Julia Ramirez was still the great Julia Ramirez. Dalia just couldn't frequent her when she knew that her situation with Wendy still was in shambles. She couldn't help but feel as though she took wine from Wendy's glass and poured it into Julia's. Her guilt was secretly eating her alive, but she would never say that.

Those days, she didn't frequent anybody. She'd shoot a generic text out and continue dully existing. She had not tried any new hobbies or made any new messes.

She was learning to accept changes, finally, and all that came to a halt when her parents put her on lockdown. The societal timeclock had started ticking again like it always did. She wished the batteries could have stayed dead for a little while longer. 

The one positive about punishment was that it disallowed her from developing any more sentiment towards Lawrence. Even if she didn't care about her parents' consequences, she did fear the consequences of her emotional impulses. She didn't want to embarrass herself, and she knew that if she kept going the way she was, she would.
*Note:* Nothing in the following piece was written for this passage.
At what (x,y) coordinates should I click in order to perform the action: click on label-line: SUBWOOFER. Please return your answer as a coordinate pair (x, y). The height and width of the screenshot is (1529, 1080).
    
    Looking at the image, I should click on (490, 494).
It hurt, but she knew that it would hurt more if she waited around and let them leave her. So she did the job for them. Everyone left at some point, for something or someone that was more important to them.

"I''m turning into my mother."

She had a bag of Hershey's kisses in the bed with her as she stared blankly at her TV. Her room was clean. It wasn't because she cleaned it; it was because she never left her bed. She'd hung some new pictures up the first week of her grounding-- that was when she still had some zest left over from her strike against authority. She even painted her room a new peach color. Break had started pretty fresh. 

Through her thin-wire glasses, she looked at the picture of herself that she'd framed and hung on her wall. It was one of the ones Lawerence had forced her to take. She looked down at her stained t-shirt and back up at the picture and felt an extreme wave of guilt. She had let herself go.

It's my parents' fault. They have me locked up and sad. Maybe it'll all go away when the summer ends.

Then, Julia's voice rang in her head.

"You don't have to leave your world to find something great."

She stared at the picture on the wall and thought about how beautiful she'd felt when she saw it for the first time. She felt beautiful looking at it then, despite the pizza splotch that sat right on top of her baby blue shirt. That picture was a part of her world, and it was definitely something great. What made it even better was that it came from someone great.